# Текст документа
****

Поэтому, начиная с XIII-XIV веков, на смену рубящим мечам приходят мечи колющие, с узким, граненым клинком, предназначенные для того, чтобы проникать в сочленения доспехов. А еще большей популярностью начинает пользоваться ударно-дробящее оружие, против которого стальная броня была почти бессильна. Боевой молот (war hammer), клевец (poleaxe), моргенштерн, а особенно — булава или шестопер. Удар тяжелой булавы, даже если он не пробивал доспех, ломал кости, вызывал внутренние кровотечения и тяжелые контузии. Именно булава, а не меч, часто была главным оружием рыцаря в ближнем бою против другого рыцаря. Неслучайно в Позднем Средневековье булава-шестопер стала символом не просто воина, а полководца.

Меч же оставался в первую очередь символом статуса. Право носить меч было привилегией свободного человека, дворянина. Он был частью парадного, придворного костюма. Им опоясывали при посвящении в рыцари. На него приносили клятву. Но в реальном бою, особенно в Позднем Средневековье, прагматичный рыцарь часто предпочитал своему благородному мечу грубую, но эффективную булаву или топор. Ведь главной его задачей было не красиво фехтовать, а как можно быстрее и эффективнее вывести из строя такого же закованного в сталь противника. А для вскрытия «консервной банки» лучше подходит не нож, а хороший консервный ключ.

****

# Данные
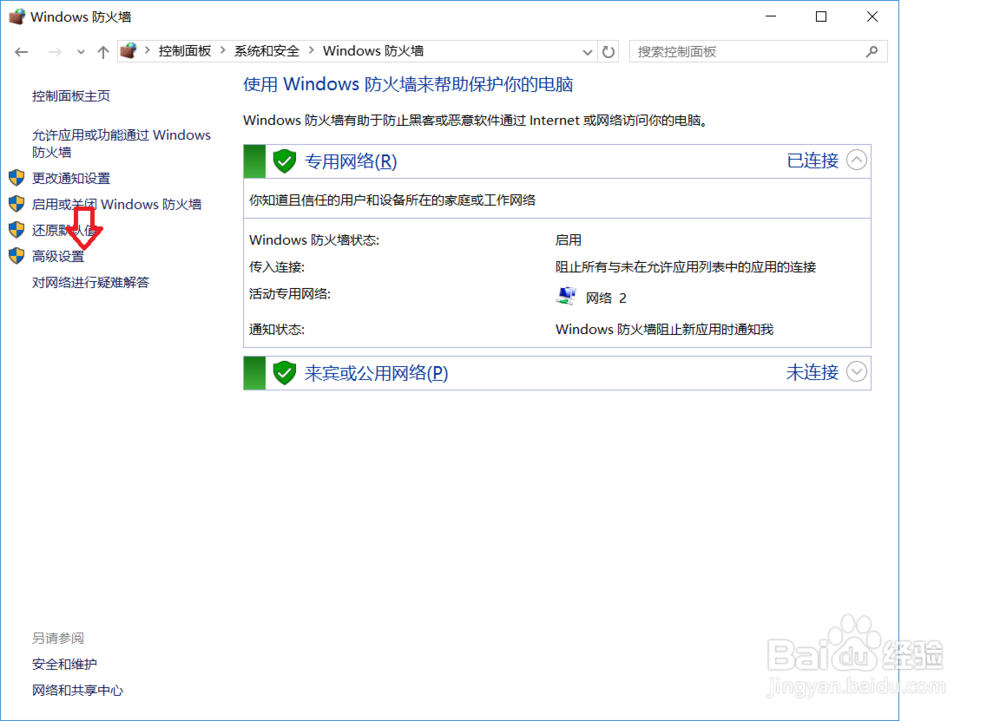Viewport: 1000px width, 721px height.
Task: Open the recent pages dropdown beside back arrow
Action: pyautogui.click(x=80, y=51)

****

# Список заданий
[A] Перепишите отрывок текста о рыцарском оружии между словами «Поэтому, начиная с» и «воина, а полководца.» включительно и поставьте «кистень» вместо «моргенштерн».
[B] Напишите продолжение текста о рыцарском оружии, которое начинается сразу после его последнего предложения.

# Ответы к заданиям
[A]
Поэтому, начиная с XIII-XIV веков, на смену рубящим мечам приходят мечи колющие, с узким, граненым клинком, предназначенные для того, чтобы проникать в сочленения доспехов. А еще большей популярностью начинает пользоваться ударно-дробящее оружие, против которого стальная броня была почти бессильна. Боевой молот (war hammer), клевец (poleaxe), кистень, а особенно — булава или шестопер. Удар тяжелой булавы, даже если он не пробивал доспех, ломал кости, вызывал внутренние кровотечения и тяжелые контузии. Именно булава, а не меч, часто была главным оружием рыцаря в ближнем бою против другого рыцаря. Неслучайно в Позднем Средневековье булава-шестопер стала символом не просто воина, а полководца.

[B]
Миф четвертый: одинокий волк поля боя

Образ странствующего рыцаря, knight errant, — еще один продукт куртуазной литературы. Одинокий герой, путешествующий по свету в поисках приключений, сражающийся с драконами, спасающий прекрасных дам из лап злодеев. Этот образ прекрасен, романтичен и не имеет ничего общего с военной реальностью. Средневековый рыцарь почти никогда не воевал в одиночку. Он был частью сложной тактической единицы, которую историки называют «копьем» (lancia или glaive).

«Копье» было минимальной организационной ячейкой феодальной армии. В его состав входил сам рыцарь, его оруженосцы (один или два), несколько конных воинов попроще (кутилье или сержанты) и несколько пехотинцев, чаще всего лучников или арбалетчиков. Состав «копья» мог варьироваться в зависимости от страны и эпохи, но его численность составляла в среднем от 5 до 10 человек. Рыцарь был не просто воином, он был командиром этого небольшого, но хорошо слаженного отряда.

На поле боя «копья» объединялись в более крупные подразделения — «знамена» (banners), которыми командовал рыцарь-баннерет, а те, в свою очередь, — в «баталии», которыми командовали уже герцоги, графы или сам король. Армия была не толпой одиночек, а иерархической структурой, где каждый знал свое место. Успех в бою зависел не от героизма отдельных рыцарей, а от их умения действовать сообща, держать строй, вовремя атаковать и вовремя отступать.

Оруженосцы и сержанты не просто таскали за рыцарем его копье и щит. Они сражались рядом с ним, прикрывали его с флангов и с тыла, подавали ему новое оружие, помогали взобраться на коня, если его ранили. Лучники, приданные «копью», обеспечивали огневую поддержку, осыпая врага стрелами перед атакой. Это был маленький, самодостаточный боевой организм.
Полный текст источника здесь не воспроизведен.